D.J. Levitin, neurologo studioso dei processi multitasking, nel 2014 ha scoperto che il passaggio veloce da un attività all’altra, aumenta il normale livello di cortisolo. Questo ormone è responsabile della reazione dello stress, e pertanto anche dell’aggressività. Alla Michigan State University nel 2013, in accordo con questi risultati, hanno verificato la correlazione fra il comportamento multitasking e la presenza di ansia e depressione. Inoltre è emerso da queste ricerche che “fare tutto contemporaneamente” causa una secrezione dopaminergica, che funziona da “dose”;  il suo effetto è perciò breve e crea dipendenza.

Detto questo, proviamo a pensare al peso di questa influenza sullo sviluppo psicologico e sociale di un soggetto giovane.

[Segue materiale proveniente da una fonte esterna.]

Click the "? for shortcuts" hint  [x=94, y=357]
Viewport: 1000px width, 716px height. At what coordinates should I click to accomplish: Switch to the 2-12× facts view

Ogni giorno, a scuola, un adolescente abituato a questa spasmodica stimolazione è costretto a stare seduto ad ascoltare e ad apprendere senza uno schermo davanti.

Io credo che lo sforzo che fanno gli adolescenti per stare in classe sia molto diverso rispetto a quello che dovevamo fare noi adulti nati prima della tecnologia. Non penso per questo penso che sia sbagliato, perché consente per  50 minuti di disconnettersi dal mondo.

Per una volta il sistema scolastico italiano può definirsi più sicuro rispetto a quello dei paesi nordici. In Olanda ad esempio, c’è stato un netto passaggio dalla carta stampata agli schermi tecnologici e la dipendenza degli alunni dal tablet è cresciuta a dismisura.